Cette fois, nous sommes réveillés vers 5h par des incantations et des tintements de cloches émanant d’un temple hindouiste voisin. Les religions sont un vrai bonheur dans l’expression de leurs rites !  L’hindouisme bat l’islamisme par leurs durées ! Nous cherchons vers 8h un restau pour prendre le petit déjeuner. C’est peine perdue. Le quartier dort encore, comme s’il avait la gueule de bois. Nous sommes moins des montagnes où la vie commence avec et même avant  le lever du soleil. Nous nous rabattons dans une petite gargote à deux pas de l’hôtel. Le patron est très accueillant. Il travaille avec son père et avec son fils. 4 toasts beurrés pour 20Rs et tchai à 7Rs.

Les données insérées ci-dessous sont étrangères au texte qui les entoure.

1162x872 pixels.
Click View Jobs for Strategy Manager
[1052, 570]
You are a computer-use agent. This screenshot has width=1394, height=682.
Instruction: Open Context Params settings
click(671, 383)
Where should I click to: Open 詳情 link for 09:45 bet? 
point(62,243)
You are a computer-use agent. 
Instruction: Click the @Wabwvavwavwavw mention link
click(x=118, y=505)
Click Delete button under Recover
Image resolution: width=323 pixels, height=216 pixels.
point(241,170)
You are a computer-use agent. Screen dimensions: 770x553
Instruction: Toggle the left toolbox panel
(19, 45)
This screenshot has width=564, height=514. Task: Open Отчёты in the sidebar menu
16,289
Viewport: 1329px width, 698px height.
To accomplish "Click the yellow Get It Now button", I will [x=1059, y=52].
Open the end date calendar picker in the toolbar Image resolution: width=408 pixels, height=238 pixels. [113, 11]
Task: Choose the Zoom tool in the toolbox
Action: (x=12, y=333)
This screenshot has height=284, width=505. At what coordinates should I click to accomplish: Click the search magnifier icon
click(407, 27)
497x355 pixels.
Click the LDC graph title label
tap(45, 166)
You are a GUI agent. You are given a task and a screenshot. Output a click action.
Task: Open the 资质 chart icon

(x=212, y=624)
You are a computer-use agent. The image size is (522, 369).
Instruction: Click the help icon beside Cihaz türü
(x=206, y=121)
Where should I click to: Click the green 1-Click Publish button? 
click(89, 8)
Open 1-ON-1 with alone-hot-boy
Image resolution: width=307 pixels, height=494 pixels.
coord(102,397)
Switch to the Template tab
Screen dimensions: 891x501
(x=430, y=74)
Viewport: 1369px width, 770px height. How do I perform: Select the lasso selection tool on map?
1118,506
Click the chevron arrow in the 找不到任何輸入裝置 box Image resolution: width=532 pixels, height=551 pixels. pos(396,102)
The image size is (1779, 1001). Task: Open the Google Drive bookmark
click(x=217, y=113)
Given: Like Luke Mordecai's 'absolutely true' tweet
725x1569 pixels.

Sylvie ne veut plus retourner à la Cuma camii car elle a reçu une pierre la dernière fois. On l’oblige aussi à s’accoutrer dans une sorte de djellabah étouffante en tissu synthétique. Mais la mosquée du vendredi est la plus belle du monde avec ses marbres blancs et ses grés rouges. La luminosité est aussi bien meilleure en cette fin de mois d’octobre. Je propose cependant à Sylvie de nous organiser une autre visite pour remplir notre dernière journée en Inde. Un musée ? Un autre monument ? Elle ne trouve pas et nous voici repartis pour ce sanctuaire au ticket d’entrée prohibitif (300Rs aujourd’hui, 100Rs il y a encore un an. Mais quand on aime on ne compte pas). Pour finir et habillée en indienne, on la laissera passer sans déguisement ! Nous allons ensuite faire des emplettes : une bague en argent avec une belle améthyste pour Sylvie, un jean et un tea shirt pour moi. Nous retrouvons mon vendeur de patchouli à qui nous commandons le plus gros flacon possible (400Rs) Nous prenons un butter chicken extraordinaire au diner (premier bar) arrosé à la bière.